A background section of the document says the organization’s vision is to become the "number one producer of low-income college graduates in Texas." Starting in middle school, it says, students are taken on college field trips; parents go to college-centric workshops. High school seniors are coached on applying to, and enrolling in, college, the document states. "We do not rest until every IDEA graduate sets foot on their college campus the fall following high school commencement," the section closes.
We asked Torkelson how many of its students ultimately finish college. He said that to date, 55 percent completed a degree in six years. "There is still some work to do," he said.
And are most students from low-income backgrounds?
By email, IDEA spokeswoman Vanessa Barry sent us a portion of IDEA’s state 2012-13 Academic Performance Report, also posted online by the Texas Education Agency. In 2012-13, according to the report, IDEA schools had 12,567 students in kindergarten through 12th grade, with 10,491 of them, or 84 percent, considered economically disadvantaged. State reports for previous school years, posted online, show the share of students deemed economically disadvantaged increasing from 72 percent of about 2,700 IDEA students in 2007-08 to 82 percent of about 9,500 students in 2011-12.
By email, Michael Franco, IDEA’s chief of staff, said that as of Dec. 9, 2013, 87 percent of the IDEA students came from low-income households, though he cautioned such a figure would not be verified by the state until the end of the school year.

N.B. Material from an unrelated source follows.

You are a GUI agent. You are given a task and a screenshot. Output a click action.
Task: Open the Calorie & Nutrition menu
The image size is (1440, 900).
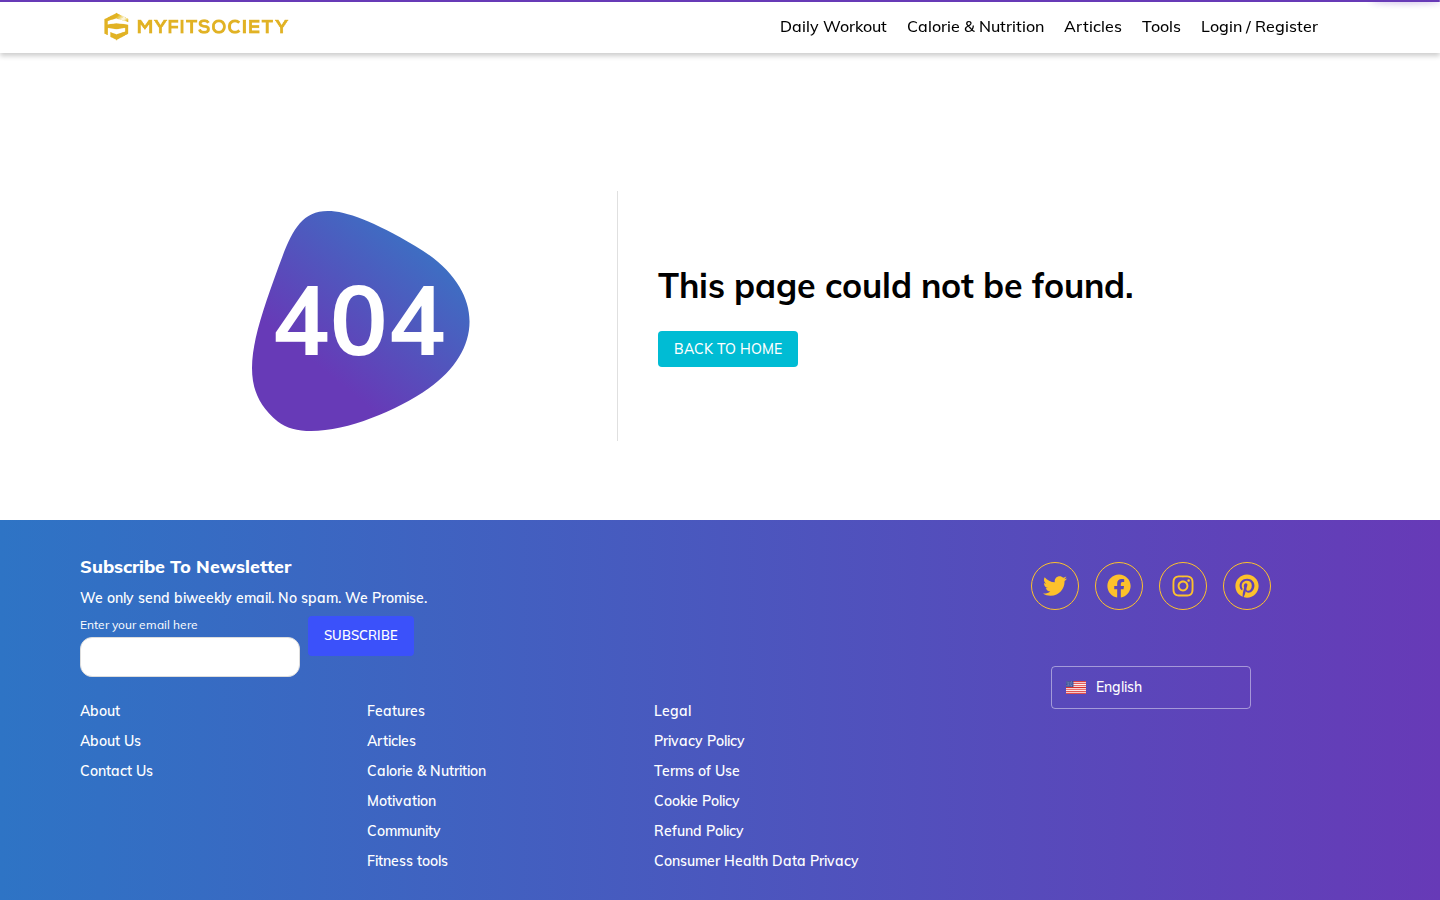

Torkelson said the prevalence of students from low-income backgrounds is in keeping with where IDEA schools are located. He said students are not chosen based on family incomes.
We also inquired into how many students choose not to remain in, or flunk out of, IDEA schools. Torkelson said that 5 percent of the IDEA students enrolled at the start of a school year have chosen to go to a different school by the start of the next year, not counting another 5 percent of students whose families move out of state.
At our request, Julian Vasquez Heilig, a University of Texas associate professor of educational policy and planning, built a chart estimating the share of IDEA students who have left the school before graduation. His estimation, rooted in data reported by the IDEA schools to the Texas Education Agency, was that 508 students graduated from the schools from 2007 through 2012, while about 54 students left the schools before having a chance to graduate--a subset equivalent to 11 percent of the graduates over the six years.
By telephone, Heilig said that generally, charter schools airing such notable success rates should acknowledge that they are describing solely the students who remained in the schools’ programs. IDEA’s 99-percent claim, Heilig said, doesn’t demonstrate that every student who attends its schools goes to college.
We shared Heilig’s chart with IDEA’s leaders, who replied by email with a statement from Torkelson calling the school’s 99 percent figure "a fact that stands alone without the need for an asterisk. IDEA has been very open and clear that this number pertains to graduating seniors. Like other schools, both public charter and traditional who serve K-12 populations, IDEA does lose some students each year to a variety of factors (e.g. relocation, programs like traditional football that we cannot offer). However, this does not diminish the exceptional work of our students."
Abbott said 85 percent of IDEA students come from low-income families and about 99 percent of its graduates go to college.
In 2012-13, 84 percent of IDEA’s students came from economically disadvantaged households and according to IDEA, more than 99 percent of 950 IDEA graduates since 2007 subsequently went to college.
Then again, the 99 percent figure does not account for any of perhaps 50 IDEA students who left its schools without graduating from 2007 through 2012. We rate Abbott’s claim, which did not acknowledge this limitation, as Mostly True.
MOSTLY TRUE – The statement is accurate but needs clarification or additional information.